Anne-Emmanuelle Berger is an associate professor of French Literature and Codirector of French Studies at Cornell University. She is the author of Le banquet de Rimbaud: Recherches sur l’oralité (1992), and the coeditor, with Mara Negron, of Lectures de la différence sexuelle (1994).
Judith Butler is Chancellor’s Professor in the Departments of Rhetoric and Comparative Literature at the University of California, Berkeley. She is the author most recently of The Psychic Life of Power: Essays in Subjection (1997) and Excitable Speech: A Politics of the Performative (1997). She is currently at work on Antigone and contemporary kinship.
Pheng Cheah is an associate professor of English at Northwestern University. He is coeditor of Thinking through the Body of the Law (1996) and Cosmopolitics: Thinking and Feeling beyond the Nation (1998) and author of articles on legal philosophy, neocolonial globalization, feminist theory, and contemporary critical theory. He is also a lawyer.
Drucilla Cornell is a professor of law, women’s studies, and political science at Rutgers University. She is the coeditor, with Seyla Benhabib, of Feminism as Critique: On the Politics of Gender, and the author of Beyond Accommodation: Ethical Feminism, Deconstruction, and the Law (1991), The Philosophy of the Limit (1992), and the forthcoming At the Heart of Freedom: Feminism, Sex, and Equality.
Peter Fenves, Professor of German and Comparative Literature at Northwestern University, is the author of A Peculiar Fate: Metaphysics and World-History in Kant (1991) and “Chatter”: Language and History in Kierkegaard (1993), and the editor of Raising the Tone of Philosophy: Late Essays by Kant, Transformative Critique by Derrida (1993).

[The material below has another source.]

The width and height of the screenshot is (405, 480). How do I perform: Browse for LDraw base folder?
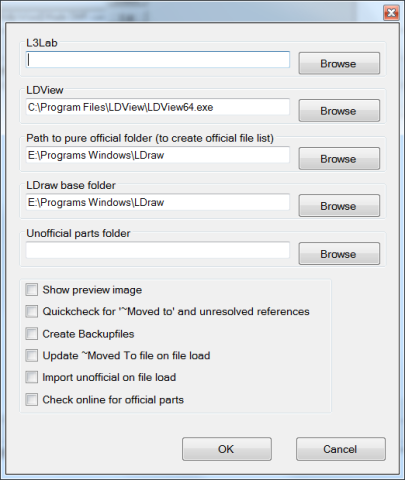coord(339,206)
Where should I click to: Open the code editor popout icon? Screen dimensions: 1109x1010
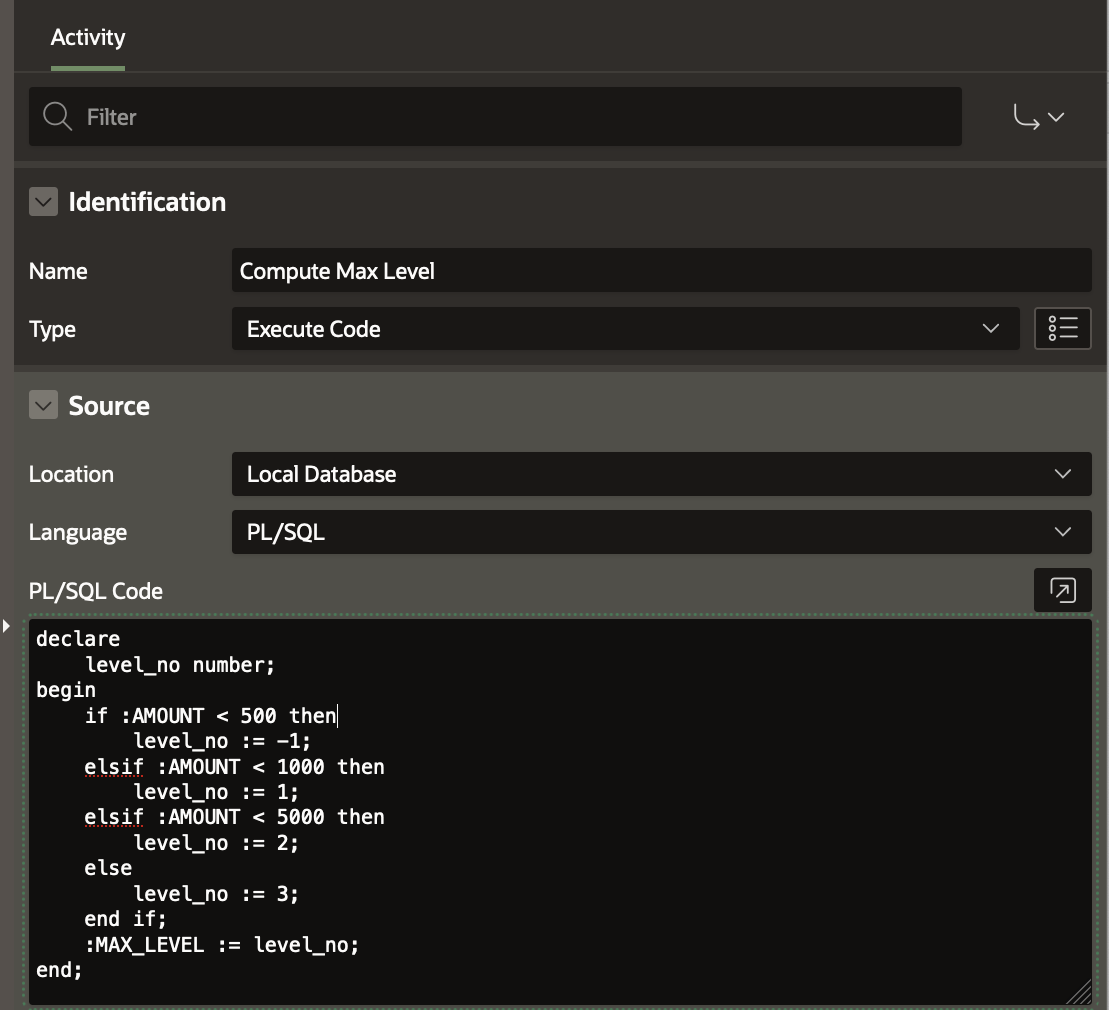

Nicole Fermon has written Domesticating Passions: Rousseau, Woman, and Nation (1997) and is coeditor of Princeton Readings on Political Thought (1996). She teaches political theory at Fordham University.
Elizabeth Grosz teaches Philosophy and Critical Theory at Monash University in Australia. She is the author of Space, Time, and Perversion: Essays on the Politics of Bodies (1995) and has written on Irigaray’s work for over fifteen years.
Ewa Plonowska Ziarek is Associate Professor and Director of Graduate Studies in the English Department at the University of Notre Dame. She ips the author of The Rhetoric of Failure: Deconstruction of Skepticism, Reinvention of Modernism (1995) and the editor of Gombrowicz’s Grimaces: Modernism, Gender, Nationality (1998).
Gail Schwab teaches in the Department of French at Hofstra University.
The photographs in this issue were taken by John Clair Miller, an architect who has a practice in the upstate New York area and is currently a Professor of Design in the Department of Architecture at Cornell University. The black border which frames each image was made in the darkroom by printing the edge of the negative at the same time as the picture was printed. These photographs are part of a series, “Reading the Surface,” and all are “Untitled.” Professor Miller began this series in 1977 on the coast of Maine, Down East.